Central Limit Theorem(s)
Last update: 08 Dec 2024 00:01First version: 21 October 2024
\[ \newcommand{\Prob}[1]{\mathbb{P}\left( #1 \right)} \]
At some point, I want to collect all the ways of saying why we should expect Gaussian fluctuations in the large-$n$ limit when everything is nice, and why we should expect other limiting distributions in other cases... A partial, off-the-top-of-my-head list:
- The cumulant-generating-function argument: cumulant generating functions add for independent random variables, so the CGF of an (appropriately scaled and centered) average approaches the CGF of a standard Gaussian. (See below.) There are variants of this argument for moment generating functions and for "characteristic functions" [i.e. Fourier transforms]. (True, and can be made rigorous in the characteristic-function version, but I find it unilluminating somehow.)
- The maximum entropy argument: The Gaussian is the maximum-Shannon-entropy distribution with given mean and variance. (So what?)
- Decompose an arbitrary distribution into a part that's invariant under averaging and a part that isn't. The latter component goes away under repeated averaging, so we need to converge to a distribution that's invariant under averaging, such as the Gaussian... (Arguably the same as the generating-function argument, at least in the characteristic-function/Fourier-transform version?)
- The renormalization group, somehow; I understood that argument in the 2000s. (Maybe identical to some or all of the above?)
- The large-deviations argument: Suppose \( X_n \) obeys a large deviations principle, so \( \lim_{n\rightarrow\infty}{n^{-1} \log{\Prob{X_n = x}} = -J(x)} \) for some non-negative rate function $J$. (That's an inexact statement of the LDP, and you can follow the link for more precise ones.) Turned around, \( \Prob{X_n = x} \approx e^{-n J(x) } \). Now suppose/hope that the rate function has a very nice minimum at $x^*$, where $J(x^*) = 0$ and the first derivatives are zero but the second derivatives aren't. Taylor-expand around $x^*$ to get \( \Prob{X_n=x} \approx e^{-\frac{n}{2}(x-x^*)^2 J^{\prime\prime}(x^*)} \), which is the form of a Gaussian centered at $x^*$ and with variance proportional to the inverse of the second derivative. (When $x$ is a vector rather than a scalar, you can make the appropriate modifications yourself.) So if there's an LDP, and it has a nice minimum, we should expect locally-Gaussian fluctuations. (Here "locally" means "where doing a Taylor expansion inside an exponent is only sloppy and not positively criminal.")
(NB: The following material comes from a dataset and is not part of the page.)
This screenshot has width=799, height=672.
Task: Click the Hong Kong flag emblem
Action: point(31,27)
- In equilibrium statistical mechanics, apply Einstein's fluctuation relation, that the probability of a macrostate $m$ is $\propto e^{S(m)}$, $S$ being the (unitless) Boltzmann entropy. Now Taylor-expand around the maximum-entropy macrostate, i.e., the equilibrium macrostate. (Cf.) This is basically the same as the large deviations argument, but tells us we shouldn't expected Gaussian fluctuations if the entropy is discontinuous or not differentiable (i.e., at a phase transition).
- Le Cam's "local asymptotic normality" (which I don't understand well enough to caricature, so I need to study more).
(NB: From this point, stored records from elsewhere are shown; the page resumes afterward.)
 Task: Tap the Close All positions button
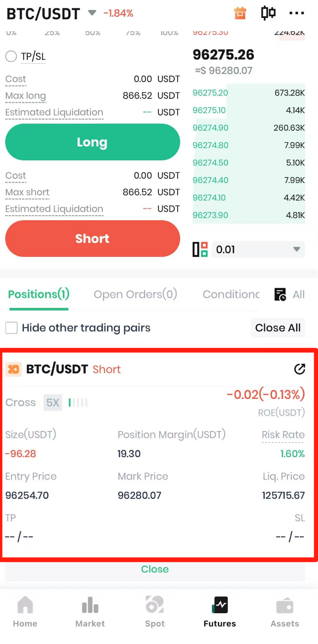pyautogui.click(x=278, y=328)
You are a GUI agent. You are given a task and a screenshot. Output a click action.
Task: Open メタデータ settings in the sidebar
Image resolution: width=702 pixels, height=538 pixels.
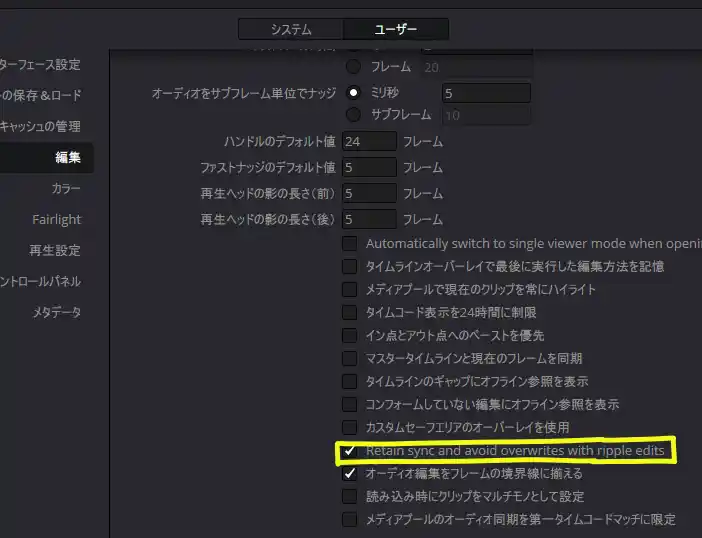coord(56,312)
Things I need to think about:
- Which variants most easily allow for non-identically-distributed terms?
- Which variants most easily allow for non-independent terms?
- Which variants are clearest about the non-Gaussian limits?
- What're the trade-offs here across ease of teaching for me, ease of understanding for my (undergrad stats. major or stats. Ph.D.) students, and density of lies-told-to-children?
The cumulant-generating-function argument (15 October 2024)
\[ \newcommand{\Expect}[1]{\mathbb{E}\left[ #1 \right]} \newcommand{\Var}[1]{\mathbb{V}\left[ #1 \right]} \]Write the CGF of the random variable $X$ as \( C_{X}(t) \equiv \log{\Expect{e^{t X}}} \). (All logarithms are natural logs.)
- \( C_{a+X}(t) = at + C_{X}(t) \) for any constant $a$.
- \( C_{bX}(t) = C_{X}(bt) \) for any constant $b$.
- \( C_{X+Y}(t) = C_{X}(t) + C_{Y}(t) \) if $X$ and $Y$ are independent.
- \( C_{X}(t) = t\Expect{X} + \frac{t^2}{2}\Var{X} + O(t^3) \) for small $t$.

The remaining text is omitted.